Wednesday, May 15, 2013

(Big) Green Light For Board

Tacked onto the end of a story in this morning's local daily under the headline Hanover Approves Tax Rise:
The amendments that passed included one proposed by Dartmouth College to allow animation on athletic scoreboard. The college is hoping to build a new scoreboard on the football field that will allow an animatronic screen to show playbacks and game highlights.
In other words, the video scoreboard for Memorial Field appears to have gotten the go-ahead.
From a story in The Dartmouth under the headline Athletes experience different sides of Dartmouth in off-season:
Soccer player Paige Dekker ’13 and football player Rob Bathe ’13 finished their athletic careers in the fall. In their last two terms, both found valuable ways to spend their time. . . . 

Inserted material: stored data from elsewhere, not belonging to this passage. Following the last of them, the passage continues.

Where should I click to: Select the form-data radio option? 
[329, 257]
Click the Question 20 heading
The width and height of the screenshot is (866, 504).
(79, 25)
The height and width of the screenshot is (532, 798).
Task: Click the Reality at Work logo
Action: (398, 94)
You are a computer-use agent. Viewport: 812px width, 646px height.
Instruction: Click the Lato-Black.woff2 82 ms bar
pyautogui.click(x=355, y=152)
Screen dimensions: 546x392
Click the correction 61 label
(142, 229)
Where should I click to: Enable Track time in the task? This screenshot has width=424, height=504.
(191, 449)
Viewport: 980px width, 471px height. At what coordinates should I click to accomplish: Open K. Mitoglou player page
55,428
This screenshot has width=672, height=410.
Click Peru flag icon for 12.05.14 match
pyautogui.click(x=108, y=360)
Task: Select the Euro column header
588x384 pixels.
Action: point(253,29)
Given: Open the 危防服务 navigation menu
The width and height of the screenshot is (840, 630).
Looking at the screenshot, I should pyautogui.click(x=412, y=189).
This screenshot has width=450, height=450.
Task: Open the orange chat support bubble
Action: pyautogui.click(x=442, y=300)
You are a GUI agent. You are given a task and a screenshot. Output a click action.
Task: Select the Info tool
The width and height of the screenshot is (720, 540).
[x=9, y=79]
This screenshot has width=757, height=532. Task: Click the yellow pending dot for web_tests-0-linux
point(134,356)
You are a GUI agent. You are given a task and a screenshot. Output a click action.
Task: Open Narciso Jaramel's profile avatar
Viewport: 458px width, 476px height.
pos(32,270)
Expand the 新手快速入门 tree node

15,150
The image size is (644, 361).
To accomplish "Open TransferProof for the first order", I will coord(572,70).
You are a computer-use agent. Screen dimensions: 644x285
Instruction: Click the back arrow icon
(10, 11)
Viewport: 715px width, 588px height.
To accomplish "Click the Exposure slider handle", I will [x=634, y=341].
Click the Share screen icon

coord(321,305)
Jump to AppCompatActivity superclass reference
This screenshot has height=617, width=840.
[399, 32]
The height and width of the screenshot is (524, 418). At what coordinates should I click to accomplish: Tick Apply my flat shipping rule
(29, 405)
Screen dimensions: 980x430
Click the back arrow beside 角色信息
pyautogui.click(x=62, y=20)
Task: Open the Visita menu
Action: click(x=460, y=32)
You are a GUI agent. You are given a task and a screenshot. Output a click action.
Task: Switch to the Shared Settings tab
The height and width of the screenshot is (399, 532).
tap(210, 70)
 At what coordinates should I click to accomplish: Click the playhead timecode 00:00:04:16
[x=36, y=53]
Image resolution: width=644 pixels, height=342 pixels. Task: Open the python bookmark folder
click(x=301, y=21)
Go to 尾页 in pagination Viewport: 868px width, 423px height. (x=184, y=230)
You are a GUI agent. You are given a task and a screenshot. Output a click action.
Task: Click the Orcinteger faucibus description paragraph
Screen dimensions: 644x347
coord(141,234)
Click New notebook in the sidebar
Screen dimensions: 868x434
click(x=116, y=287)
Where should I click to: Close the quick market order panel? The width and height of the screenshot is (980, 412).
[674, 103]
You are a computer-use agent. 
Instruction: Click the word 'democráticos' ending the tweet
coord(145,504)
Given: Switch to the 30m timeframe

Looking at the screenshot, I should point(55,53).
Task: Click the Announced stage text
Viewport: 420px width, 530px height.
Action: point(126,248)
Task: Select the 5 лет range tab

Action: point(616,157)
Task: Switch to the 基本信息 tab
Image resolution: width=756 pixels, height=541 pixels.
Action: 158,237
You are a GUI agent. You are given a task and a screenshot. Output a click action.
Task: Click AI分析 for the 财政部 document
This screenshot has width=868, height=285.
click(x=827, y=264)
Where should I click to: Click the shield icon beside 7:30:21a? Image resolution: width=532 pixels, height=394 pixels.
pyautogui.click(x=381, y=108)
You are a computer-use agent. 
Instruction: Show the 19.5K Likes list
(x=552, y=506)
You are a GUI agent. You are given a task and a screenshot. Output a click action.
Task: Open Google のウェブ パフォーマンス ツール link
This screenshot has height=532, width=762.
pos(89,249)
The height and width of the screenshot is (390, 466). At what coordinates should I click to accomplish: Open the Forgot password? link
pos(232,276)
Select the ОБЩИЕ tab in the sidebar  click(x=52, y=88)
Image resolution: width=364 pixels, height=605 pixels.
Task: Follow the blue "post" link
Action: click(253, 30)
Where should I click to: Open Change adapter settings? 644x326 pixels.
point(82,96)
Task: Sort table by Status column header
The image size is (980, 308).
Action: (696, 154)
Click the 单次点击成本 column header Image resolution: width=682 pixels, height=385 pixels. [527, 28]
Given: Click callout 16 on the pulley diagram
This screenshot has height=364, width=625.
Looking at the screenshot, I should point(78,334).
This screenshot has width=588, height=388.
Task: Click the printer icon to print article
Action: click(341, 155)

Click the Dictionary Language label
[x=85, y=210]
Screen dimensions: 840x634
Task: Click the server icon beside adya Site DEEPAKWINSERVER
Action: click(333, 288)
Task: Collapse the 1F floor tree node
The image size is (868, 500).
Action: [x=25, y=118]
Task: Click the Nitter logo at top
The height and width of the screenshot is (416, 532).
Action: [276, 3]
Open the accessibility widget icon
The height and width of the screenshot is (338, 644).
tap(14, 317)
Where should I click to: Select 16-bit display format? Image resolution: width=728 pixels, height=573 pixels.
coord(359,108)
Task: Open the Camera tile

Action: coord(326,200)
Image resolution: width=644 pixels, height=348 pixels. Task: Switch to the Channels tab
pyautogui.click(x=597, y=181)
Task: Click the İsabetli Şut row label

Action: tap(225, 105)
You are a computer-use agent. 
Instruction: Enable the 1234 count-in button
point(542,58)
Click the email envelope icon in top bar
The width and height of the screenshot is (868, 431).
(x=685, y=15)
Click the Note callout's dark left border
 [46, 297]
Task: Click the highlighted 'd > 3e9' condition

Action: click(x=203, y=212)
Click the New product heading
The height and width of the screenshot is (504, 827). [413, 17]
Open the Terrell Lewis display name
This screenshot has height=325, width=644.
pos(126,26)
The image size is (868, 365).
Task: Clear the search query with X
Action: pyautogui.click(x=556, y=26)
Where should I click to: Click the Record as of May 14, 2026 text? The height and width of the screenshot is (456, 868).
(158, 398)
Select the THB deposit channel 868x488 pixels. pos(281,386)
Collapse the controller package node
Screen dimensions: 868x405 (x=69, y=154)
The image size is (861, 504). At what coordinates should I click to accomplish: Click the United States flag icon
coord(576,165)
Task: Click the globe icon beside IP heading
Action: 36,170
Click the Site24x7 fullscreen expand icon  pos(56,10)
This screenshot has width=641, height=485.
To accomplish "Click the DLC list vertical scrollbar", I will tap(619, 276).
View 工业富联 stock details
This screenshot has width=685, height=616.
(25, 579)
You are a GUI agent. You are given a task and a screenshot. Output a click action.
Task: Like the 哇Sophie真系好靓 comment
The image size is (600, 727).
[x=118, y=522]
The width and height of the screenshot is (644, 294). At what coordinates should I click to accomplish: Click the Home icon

Bathe opted to join the rugby team after he finished his career as an offensive lineman for the Big Green. 
“Whether it was the human dogsled race during the winter games, or barbecuing at Lake Mascoma, or getting to the Ledges more, I’ve been trying to use my time to do all these things that are completely unique to Dartmouth and New Hampshire,” he said.
Bathe was joined on the rugby team this spring by graduating linebacker Garrett Wymore.
A story about the incoming freshman class at Penn (with bios) notes that 18 of the last 20 recruiting classes brought in by coach Al Bagnoli have graduated with an Ivy League championship ring. Also notable in the story, 15 of the 34 incoming freshmen are enrolled at Wharton. Oh yeah. And one of the incoming players is a heavily bearded Austrian named Felix Simon Bernhard Herman Schildorfer from Lake Forest Academy. From the Lake Forester:
“When I went to English class (this year), the teacher told me that the other teachers had already told her that she was going to have a guy with a huge beard,” Schildorfer said. “So at this school, I’m more famous for the beard than anything else.” 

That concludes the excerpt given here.